[A study](https://www.nature.com/articles/s41598-017-06055-9#Sec2) found that it didn’t really help in the long term, even if it did have an immediate impact – and, in fact, it might make it *worse*.
> Sanitation by boiling or microwave treatment has been shown to significantly reduce the bacterial load of kitchen sponges and can therefore be regarded as a reasonable hygiene measure. However, our data showed that regularly sanitized sponges (as indicated by their users) did not contain less bacteria than uncleaned ones. Moreover, “special cleaning” even increased the relative abundance of both the *Moraxella–* and *Chryseobacterium–*affiliated OTUs.

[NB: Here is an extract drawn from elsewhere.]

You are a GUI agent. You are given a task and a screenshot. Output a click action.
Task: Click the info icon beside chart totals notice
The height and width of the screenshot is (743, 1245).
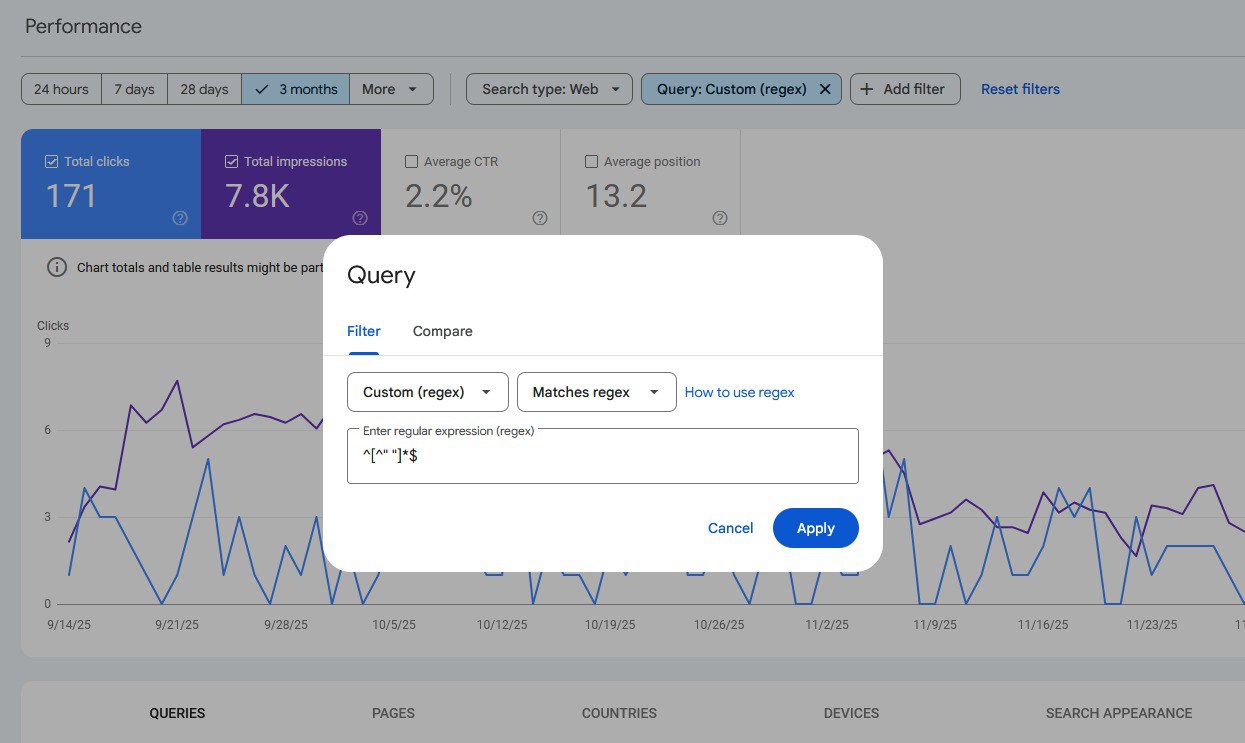[x=57, y=267]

Presumably, resistant bacteria survive the sanitation process and rapidly re–colonize the released niches until reaching a similar abundance as before the treatment.
Boiling or microwaving will KILL the bacteria. What it won’t do is REMOVE the dead bacteria. That means there is dead biological material that’s just food for more bacteria. The more you sanitize the sponge, the faster more new bacteria will grow… ELI5-when you kill bacteria it becomes bacteria food.
Edit: Wow. So. Heat, UV, bleach & desiccation(alcohol/sanitizer) can all kill bacteria. But there is no practical way to clean the material out of the deep pores of a sponge without destroying it. Nothing is as good as a clean sponge.
A short video of a single celled organism dying that demonstrates this concept:
DISCLAIMER: I am by no means a subject matter expert nor do I represent big sponge corp.
I guess I take them for granted when I work for the US’s largest dish scrubber company. We hve bags of them that they give you to take home and pass out to family..
When I asked an engineer this they said:
Microwaving and boiling do sanitize better than no measures at all but you don’t kill everything in them and they repopulate quickly. Boiling and microwaving also don’t release the trapped food particles inside that lead to future infestations.